[Exercise brief]:
Whenever the word "computer" appears in a line of the data below, copy that line.

[Records supplied]:
*** Block opens ***

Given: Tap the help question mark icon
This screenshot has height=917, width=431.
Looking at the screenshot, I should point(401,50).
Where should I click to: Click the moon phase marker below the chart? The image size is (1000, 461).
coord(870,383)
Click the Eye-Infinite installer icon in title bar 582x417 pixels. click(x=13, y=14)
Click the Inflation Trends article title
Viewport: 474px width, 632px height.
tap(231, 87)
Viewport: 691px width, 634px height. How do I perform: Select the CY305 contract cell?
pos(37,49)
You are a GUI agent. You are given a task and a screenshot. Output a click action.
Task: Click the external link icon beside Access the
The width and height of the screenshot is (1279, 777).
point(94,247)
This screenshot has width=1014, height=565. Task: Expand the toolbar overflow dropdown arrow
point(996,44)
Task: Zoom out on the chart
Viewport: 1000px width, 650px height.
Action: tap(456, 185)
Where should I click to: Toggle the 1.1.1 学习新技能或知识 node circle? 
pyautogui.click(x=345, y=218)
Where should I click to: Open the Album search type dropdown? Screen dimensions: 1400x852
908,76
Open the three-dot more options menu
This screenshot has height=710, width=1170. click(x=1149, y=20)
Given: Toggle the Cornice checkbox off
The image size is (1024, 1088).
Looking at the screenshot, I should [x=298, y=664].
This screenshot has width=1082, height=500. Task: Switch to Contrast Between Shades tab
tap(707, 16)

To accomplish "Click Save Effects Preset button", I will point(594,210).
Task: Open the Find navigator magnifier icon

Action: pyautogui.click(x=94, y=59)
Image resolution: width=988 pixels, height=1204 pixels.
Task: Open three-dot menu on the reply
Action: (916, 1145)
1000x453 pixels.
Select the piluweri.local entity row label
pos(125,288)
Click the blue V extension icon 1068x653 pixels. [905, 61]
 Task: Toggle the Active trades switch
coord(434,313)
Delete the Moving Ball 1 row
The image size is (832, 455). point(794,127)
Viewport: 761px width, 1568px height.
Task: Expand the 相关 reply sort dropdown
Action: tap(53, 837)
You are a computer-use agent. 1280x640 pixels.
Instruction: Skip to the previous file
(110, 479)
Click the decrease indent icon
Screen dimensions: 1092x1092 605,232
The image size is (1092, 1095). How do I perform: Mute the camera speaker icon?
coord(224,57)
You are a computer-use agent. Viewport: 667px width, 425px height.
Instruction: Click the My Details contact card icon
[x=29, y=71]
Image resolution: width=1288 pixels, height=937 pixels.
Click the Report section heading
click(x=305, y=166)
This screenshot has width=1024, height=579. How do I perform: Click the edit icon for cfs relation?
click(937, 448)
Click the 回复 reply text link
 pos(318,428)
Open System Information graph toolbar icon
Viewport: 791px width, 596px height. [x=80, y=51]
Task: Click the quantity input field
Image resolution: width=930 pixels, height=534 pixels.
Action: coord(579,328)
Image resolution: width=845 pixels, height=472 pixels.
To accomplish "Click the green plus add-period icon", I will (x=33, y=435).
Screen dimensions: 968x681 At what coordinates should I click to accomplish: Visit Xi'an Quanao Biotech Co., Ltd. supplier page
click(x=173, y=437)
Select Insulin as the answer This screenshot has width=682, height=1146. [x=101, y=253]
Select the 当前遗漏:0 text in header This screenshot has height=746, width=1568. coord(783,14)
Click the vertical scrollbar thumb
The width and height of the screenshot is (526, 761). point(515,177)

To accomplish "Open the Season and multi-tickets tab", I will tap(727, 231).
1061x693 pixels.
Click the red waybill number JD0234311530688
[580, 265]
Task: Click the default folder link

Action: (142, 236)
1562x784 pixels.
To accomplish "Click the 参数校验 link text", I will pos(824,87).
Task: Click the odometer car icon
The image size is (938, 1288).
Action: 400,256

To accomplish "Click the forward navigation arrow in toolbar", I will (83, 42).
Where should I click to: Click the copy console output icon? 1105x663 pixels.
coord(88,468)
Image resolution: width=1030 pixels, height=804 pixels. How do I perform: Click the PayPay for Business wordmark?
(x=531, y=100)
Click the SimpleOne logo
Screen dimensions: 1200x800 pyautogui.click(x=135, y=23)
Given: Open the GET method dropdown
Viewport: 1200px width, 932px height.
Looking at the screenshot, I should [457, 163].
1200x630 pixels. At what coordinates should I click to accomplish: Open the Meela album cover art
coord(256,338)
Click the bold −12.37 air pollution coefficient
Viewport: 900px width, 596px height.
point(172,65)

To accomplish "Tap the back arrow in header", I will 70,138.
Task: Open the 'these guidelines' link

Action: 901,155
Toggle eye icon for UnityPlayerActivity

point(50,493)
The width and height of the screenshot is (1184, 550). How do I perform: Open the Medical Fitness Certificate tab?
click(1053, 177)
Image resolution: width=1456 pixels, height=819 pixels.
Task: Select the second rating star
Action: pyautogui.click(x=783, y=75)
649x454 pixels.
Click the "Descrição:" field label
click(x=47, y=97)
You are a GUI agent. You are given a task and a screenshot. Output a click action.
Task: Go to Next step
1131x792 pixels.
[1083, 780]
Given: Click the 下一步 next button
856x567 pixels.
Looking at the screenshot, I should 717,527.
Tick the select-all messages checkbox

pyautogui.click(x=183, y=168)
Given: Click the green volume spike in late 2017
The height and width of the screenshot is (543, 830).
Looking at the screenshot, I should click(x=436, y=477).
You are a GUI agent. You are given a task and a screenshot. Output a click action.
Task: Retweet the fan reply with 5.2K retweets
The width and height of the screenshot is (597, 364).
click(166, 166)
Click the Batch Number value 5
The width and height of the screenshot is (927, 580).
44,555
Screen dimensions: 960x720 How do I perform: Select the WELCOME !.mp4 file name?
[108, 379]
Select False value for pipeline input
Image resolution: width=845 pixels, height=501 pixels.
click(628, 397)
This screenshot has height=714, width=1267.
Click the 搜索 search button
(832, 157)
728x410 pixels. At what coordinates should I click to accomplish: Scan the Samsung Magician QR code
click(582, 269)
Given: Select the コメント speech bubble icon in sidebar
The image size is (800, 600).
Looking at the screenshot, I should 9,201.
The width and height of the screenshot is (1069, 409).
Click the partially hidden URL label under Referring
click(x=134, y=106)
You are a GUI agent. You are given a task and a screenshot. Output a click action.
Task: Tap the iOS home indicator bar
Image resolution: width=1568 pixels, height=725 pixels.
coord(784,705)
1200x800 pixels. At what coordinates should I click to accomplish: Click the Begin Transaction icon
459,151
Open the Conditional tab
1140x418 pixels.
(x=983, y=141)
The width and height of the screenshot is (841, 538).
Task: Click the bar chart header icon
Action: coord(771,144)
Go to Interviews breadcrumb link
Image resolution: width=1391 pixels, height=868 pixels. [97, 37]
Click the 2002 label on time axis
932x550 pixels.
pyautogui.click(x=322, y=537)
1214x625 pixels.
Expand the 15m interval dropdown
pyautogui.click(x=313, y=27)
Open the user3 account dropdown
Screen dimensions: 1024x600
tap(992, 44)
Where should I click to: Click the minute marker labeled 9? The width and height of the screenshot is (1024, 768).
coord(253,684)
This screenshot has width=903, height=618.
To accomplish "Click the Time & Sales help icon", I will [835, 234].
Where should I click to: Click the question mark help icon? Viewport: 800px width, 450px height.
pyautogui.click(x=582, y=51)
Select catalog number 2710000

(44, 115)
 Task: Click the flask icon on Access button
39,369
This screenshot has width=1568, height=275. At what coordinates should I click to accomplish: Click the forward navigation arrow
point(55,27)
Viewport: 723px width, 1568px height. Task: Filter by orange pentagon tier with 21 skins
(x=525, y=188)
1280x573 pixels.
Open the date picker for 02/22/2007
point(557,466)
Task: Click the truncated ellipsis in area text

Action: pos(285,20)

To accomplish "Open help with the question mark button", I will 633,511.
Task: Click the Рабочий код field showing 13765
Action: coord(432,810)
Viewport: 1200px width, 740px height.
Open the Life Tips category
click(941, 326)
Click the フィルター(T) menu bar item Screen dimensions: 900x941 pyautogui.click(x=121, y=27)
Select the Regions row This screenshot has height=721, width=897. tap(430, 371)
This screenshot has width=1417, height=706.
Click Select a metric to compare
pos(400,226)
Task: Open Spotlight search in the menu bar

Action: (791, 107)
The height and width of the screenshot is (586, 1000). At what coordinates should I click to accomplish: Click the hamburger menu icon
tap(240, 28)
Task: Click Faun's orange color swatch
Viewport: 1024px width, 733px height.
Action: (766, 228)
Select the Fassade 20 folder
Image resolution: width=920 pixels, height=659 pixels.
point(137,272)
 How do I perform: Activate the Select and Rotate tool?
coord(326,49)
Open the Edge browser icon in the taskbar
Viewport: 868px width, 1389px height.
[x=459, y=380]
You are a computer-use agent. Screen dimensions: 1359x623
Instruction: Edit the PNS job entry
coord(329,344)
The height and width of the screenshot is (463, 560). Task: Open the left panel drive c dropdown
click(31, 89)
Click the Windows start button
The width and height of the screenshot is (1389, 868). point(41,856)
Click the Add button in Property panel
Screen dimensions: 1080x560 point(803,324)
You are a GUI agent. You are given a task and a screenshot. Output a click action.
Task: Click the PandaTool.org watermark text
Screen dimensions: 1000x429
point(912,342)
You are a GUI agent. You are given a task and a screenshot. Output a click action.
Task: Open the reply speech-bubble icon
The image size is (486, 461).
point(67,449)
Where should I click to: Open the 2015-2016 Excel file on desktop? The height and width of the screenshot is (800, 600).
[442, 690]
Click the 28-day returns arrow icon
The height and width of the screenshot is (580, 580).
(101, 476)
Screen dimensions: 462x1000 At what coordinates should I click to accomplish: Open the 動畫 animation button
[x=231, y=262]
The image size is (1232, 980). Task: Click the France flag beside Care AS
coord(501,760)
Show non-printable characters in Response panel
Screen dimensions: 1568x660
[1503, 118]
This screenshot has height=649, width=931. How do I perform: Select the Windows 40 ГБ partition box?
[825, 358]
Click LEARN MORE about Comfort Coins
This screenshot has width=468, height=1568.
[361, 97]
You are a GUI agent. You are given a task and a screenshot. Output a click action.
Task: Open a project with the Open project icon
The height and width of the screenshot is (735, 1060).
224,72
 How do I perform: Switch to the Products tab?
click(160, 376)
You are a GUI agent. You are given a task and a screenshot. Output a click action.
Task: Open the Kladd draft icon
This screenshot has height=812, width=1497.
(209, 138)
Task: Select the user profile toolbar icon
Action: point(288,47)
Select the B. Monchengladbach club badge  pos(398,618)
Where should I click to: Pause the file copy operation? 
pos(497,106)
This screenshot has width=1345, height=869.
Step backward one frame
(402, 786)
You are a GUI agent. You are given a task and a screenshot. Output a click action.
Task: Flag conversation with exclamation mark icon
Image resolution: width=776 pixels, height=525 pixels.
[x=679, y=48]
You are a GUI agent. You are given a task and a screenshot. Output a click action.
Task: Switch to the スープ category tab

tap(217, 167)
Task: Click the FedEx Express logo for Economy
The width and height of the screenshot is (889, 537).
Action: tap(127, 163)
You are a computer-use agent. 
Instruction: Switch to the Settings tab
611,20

*** Block closes ***

[Your response]:
You are a computer-use agent. 1280x640 pixels.
You are a computer-use agent. Viewport: 667px width, 425px height.
You are a computer-use agent. Screen dimensions: 1359x623
You are a computer-use agent. 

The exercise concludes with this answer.